Página -
--------------------------------------------------
El dogma nos dice, además, que la Constitución no tiene madres. Constitución patriarcal, pues. No parida por mujer (los dogmas son así, mágicos a su manera).

Siete fueron sus padres redactores-conceptores como siete fueron los sabios de Roma, siete novias tuvieron aquellos siete hermanos, siete brazos tiene el candelabro judío, siete son los pisos de un zigurat, siete cachete, ocho bizcocho (el 7 tiene magia, tiene “baraka” -como dicen nuestros hermanos musulmanes-, es cabalístico: compren décimos de lotería con el 7 después de hacer pucheritos viendo el anuncio).

Ese dogma fue revisado un poquito en el año 92 (Cobi, Curro) tras el Concilio de Maastrich y, luego, con alevosía, en el año 2011, cuando los popes Zapatero (del que casi nadie se acuerda) y Rajoy (al que muchos soportan) le pusieron típex al artículo 135 de la santa Constitución y garabatearon algo encima.
--------------------------------------------------
Extractos de datos -
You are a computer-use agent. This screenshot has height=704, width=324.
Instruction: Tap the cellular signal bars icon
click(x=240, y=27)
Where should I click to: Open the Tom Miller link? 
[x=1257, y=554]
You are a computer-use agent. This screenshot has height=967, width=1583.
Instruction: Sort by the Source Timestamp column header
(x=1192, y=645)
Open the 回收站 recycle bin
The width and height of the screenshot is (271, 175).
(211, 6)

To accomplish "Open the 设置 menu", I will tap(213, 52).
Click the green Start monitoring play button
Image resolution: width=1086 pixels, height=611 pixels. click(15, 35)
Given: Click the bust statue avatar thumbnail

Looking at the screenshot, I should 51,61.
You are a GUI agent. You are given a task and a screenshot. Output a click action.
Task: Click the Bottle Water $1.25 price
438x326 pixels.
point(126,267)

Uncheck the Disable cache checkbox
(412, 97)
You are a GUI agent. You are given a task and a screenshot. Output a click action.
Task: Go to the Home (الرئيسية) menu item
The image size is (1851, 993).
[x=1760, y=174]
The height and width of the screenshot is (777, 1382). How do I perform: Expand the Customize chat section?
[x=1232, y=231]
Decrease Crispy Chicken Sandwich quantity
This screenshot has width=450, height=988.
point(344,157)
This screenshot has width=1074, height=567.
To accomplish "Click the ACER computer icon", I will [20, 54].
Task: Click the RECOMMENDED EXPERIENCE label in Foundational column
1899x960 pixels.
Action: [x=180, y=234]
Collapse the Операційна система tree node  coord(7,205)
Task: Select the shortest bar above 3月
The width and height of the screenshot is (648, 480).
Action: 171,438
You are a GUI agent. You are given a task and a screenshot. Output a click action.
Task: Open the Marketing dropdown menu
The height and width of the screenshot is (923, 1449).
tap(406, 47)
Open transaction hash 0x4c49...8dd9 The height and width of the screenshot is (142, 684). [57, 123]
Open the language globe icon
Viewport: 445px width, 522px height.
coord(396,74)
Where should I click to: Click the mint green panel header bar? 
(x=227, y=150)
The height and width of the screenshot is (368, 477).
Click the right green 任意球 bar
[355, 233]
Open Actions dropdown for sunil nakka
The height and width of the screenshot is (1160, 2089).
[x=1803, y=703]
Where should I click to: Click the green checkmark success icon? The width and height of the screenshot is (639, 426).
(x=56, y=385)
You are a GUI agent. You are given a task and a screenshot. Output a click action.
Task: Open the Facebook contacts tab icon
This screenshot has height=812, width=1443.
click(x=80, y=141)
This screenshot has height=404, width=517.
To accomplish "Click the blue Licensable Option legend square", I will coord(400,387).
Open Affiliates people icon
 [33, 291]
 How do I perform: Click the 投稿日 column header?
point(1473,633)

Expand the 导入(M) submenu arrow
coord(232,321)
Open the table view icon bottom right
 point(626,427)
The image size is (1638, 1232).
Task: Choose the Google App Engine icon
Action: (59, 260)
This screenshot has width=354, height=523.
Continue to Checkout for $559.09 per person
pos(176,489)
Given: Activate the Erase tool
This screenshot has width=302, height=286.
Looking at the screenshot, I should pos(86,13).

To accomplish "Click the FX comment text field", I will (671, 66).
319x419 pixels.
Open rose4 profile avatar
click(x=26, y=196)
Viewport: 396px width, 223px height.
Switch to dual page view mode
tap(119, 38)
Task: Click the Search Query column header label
--------------------------------------------------
Consigna -
Prolonga el texto sobre la Constitución a partir de su última oración. Las filas no hacen falta para nada.

Respuesta -
Sin embargo, el dogma de la Inmaculada, así a secas, se remonta al año 1854 cuando se decide que, cientos de años antes, una señora por tierras de Palestina, parió a un niño sin necesidad de haber sido inseminada por varón alguno (¿ultramatriarcado? Puede ser). El caso es que eso no lo decidieron arqueólogos, antropólogos o biólogos, sino unos señores que vestían raro (¿patriarcado con faldas? Puede ser).

En fin, disfruten de esta celebración hasta que en el calendario se fije como festivo el Día de la Inmatriculada Apropiación que, a este paso, ya queda poco.